On the go: A Bradford-based accounts manager lied to investigators to try to hide the fact that restaurants had not given their employees workplace pensions.

Mansoor Nasir submitted false declarations of workplace pension compliance to the Pensions Regulator, claiming that nine restaurants were giving their staff the correct benefits.

When the regulator investigated, it found Nasir had failed to automatically enrol into workplace pensions 103 employees at the restaurants that he was the payroll adviser for, and he had attempted to cover this up by using the false declarations.

The offences involved staff at the Akbar chain of businesses in restaurants in Yorkshire, Manchester, Birmingham and the North East between September 2014 and May 2017.

Nasir appeared at Brighton Magistrates’ Court on January 9 2019, and pleaded guilty to nine charges of knowingly or recklessly providing the regulator with false or misleading information, contrary to section 80 of the Pensions Act 2004.
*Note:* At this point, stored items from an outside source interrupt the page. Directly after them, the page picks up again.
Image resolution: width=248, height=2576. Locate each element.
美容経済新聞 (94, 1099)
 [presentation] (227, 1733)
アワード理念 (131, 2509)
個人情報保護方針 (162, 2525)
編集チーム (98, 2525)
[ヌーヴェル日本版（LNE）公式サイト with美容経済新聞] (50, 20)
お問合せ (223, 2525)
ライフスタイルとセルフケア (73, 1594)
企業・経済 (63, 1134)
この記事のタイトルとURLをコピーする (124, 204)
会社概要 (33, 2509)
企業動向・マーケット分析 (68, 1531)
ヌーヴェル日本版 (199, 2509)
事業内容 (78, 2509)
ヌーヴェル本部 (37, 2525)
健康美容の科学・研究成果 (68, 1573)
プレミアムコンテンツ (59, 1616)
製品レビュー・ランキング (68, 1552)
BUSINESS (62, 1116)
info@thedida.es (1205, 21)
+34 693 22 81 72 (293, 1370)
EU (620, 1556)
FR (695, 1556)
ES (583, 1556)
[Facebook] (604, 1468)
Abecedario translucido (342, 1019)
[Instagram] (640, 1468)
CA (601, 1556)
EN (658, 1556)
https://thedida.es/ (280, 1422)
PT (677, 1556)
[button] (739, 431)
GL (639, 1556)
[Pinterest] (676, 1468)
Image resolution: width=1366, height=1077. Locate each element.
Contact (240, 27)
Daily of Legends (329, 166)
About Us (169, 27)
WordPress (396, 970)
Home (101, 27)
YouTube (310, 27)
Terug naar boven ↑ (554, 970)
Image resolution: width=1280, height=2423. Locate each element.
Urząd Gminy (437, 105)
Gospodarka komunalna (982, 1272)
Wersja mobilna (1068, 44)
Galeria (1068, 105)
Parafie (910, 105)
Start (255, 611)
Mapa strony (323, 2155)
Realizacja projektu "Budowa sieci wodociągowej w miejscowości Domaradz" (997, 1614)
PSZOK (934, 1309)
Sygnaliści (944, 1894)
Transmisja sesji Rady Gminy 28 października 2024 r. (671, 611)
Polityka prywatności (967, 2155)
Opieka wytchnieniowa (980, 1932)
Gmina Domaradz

Joe Turner, the Pensions Regulator’s head of compliance and enforcement, said: “Giving us false or misleading information is a serious offence that can earn you a fine, a prison sentence and a criminal record.

"All employers have workplace pension duties. Don’t take a risk that could affect you for the rest of your life.”

Nasir, who is based at Beaumont Management Services in Duncombe Road, Bradford, will be sentenced at Brighton Magistrates’ Court on February 6.